**WORK ORDER**
An exact copy of all the data is the expected answer.

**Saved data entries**
----------------------------------------

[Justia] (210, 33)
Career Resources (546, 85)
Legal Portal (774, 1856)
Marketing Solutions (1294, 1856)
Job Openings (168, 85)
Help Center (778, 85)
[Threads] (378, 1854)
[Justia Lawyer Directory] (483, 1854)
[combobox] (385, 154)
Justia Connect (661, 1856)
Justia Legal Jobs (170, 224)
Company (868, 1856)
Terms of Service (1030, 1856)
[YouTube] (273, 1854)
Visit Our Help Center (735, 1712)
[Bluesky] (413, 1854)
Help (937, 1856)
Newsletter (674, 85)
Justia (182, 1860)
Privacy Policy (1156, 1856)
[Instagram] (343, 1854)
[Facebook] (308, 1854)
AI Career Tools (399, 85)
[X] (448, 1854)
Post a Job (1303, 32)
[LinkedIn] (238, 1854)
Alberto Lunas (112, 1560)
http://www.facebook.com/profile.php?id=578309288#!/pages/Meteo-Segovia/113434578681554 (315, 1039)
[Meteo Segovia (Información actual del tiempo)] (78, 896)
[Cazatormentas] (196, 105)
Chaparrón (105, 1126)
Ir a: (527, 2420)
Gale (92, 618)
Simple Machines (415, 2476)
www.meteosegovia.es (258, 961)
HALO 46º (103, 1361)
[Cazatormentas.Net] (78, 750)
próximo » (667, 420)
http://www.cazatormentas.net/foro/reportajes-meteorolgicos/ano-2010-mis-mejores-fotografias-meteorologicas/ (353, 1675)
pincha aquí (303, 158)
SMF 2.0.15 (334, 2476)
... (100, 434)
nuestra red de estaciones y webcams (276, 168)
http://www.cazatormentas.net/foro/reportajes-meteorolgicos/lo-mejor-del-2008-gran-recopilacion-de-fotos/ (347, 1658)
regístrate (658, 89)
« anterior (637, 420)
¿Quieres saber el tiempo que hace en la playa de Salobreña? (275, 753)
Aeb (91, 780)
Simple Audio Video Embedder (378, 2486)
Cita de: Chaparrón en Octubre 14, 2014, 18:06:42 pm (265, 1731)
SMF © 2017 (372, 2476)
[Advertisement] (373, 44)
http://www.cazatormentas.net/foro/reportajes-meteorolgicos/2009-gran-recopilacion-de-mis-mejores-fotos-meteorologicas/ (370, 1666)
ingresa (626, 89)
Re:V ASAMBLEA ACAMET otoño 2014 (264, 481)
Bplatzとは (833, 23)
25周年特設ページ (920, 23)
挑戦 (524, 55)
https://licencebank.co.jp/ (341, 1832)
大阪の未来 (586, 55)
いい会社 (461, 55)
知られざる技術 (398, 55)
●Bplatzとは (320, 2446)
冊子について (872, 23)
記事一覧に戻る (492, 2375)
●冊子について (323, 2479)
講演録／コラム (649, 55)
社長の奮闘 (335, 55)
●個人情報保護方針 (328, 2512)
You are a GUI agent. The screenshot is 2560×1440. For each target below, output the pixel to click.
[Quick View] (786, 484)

----------------------------------------

**EXERCISE OUTPUT**
[Justia] (210, 33)
Career Resources (546, 85)
Legal Portal (774, 1856)
Marketing Solutions (1294, 1856)
Job Openings (168, 85)
Help Center (778, 85)
[Threads] (378, 1854)
[Justia Lawyer Directory] (483, 1854)
[combobox] (385, 154)
Justia Connect (661, 1856)
Justia Legal Jobs (170, 224)
Company (868, 1856)
Terms of Service (1030, 1856)
[YouTube] (273, 1854)
Visit Our Help Center (735, 1712)
[Bluesky] (413, 1854)
Help (937, 1856)
Newsletter (674, 85)
Justia (182, 1860)
Privacy Policy (1156, 1856)
[Instagram] (343, 1854)
[Facebook] (308, 1854)
AI Career Tools (399, 85)
[X] (448, 1854)
Post a Job (1303, 32)
[LinkedIn] (238, 1854)
Alberto Lunas (112, 1560)
http://www.facebook.com/profile.php?id=578309288#!/pages/Meteo-Segovia/113434578681554 (315, 1039)
[Meteo Segovia (Información actual del tiempo)] (78, 896)
[Cazatormentas] (196, 105)
Chaparrón (105, 1126)
Ir a: (527, 2420)
Gale (92, 618)
Simple Machines (415, 2476)
www.meteosegovia.es (258, 961)
HALO 46º (103, 1361)
[Cazatormentas.Net] (78, 750)
próximo » (667, 420)
http://www.cazatormentas.net/foro/reportajes-meteorolgicos/ano-2010-mis-mejores-fotografias-meteorologicas/ (353, 1675)
pincha aquí (303, 158)
SMF 2.0.15 (334, 2476)
... (100, 434)
nuestra red de estaciones y webcams (276, 168)
http://www.cazatormentas.net/foro/reportajes-meteorolgicos/lo-mejor-del-2008-gran-recopilacion-de-fotos/ (347, 1658)
regístrate (658, 89)
« anterior (637, 420)
¿Quieres saber el tiempo que hace en la playa de Salobreña? (275, 753)
Aeb (91, 780)
Simple Audio Video Embedder (378, 2486)
Cita de: Chaparrón en Octubre 14, 2014, 18:06:42 pm (265, 1731)
SMF © 2017 (372, 2476)
[Advertisement] (373, 44)
http://www.cazatormentas.net/foro/reportajes-meteorolgicos/2009-gran-recopilacion-de-mis-mejores-fotos-meteorologicas/ (370, 1666)
ingresa (626, 89)
Re:V ASAMBLEA ACAMET otoño 2014 (264, 481)
Bplatzとは (833, 23)
25周年特設ページ (920, 23)
挑戦 (524, 55)
https://licencebank.co.jp/ (341, 1832)
大阪の未来 (586, 55)
いい会社 (461, 55)
知られざる技術 (398, 55)
●Bplatzとは (320, 2446)
冊子について (872, 23)
記事一覧に戻る (492, 2375)
●冊子について (323, 2479)
講演録／コラム (649, 55)
社長の奮闘 (335, 55)
●個人情報保護方針 (328, 2512)
You are a GUI agent. The screenshot is 2560×1440. For each target below, output the pixel to click.
[Quick View] (786, 484)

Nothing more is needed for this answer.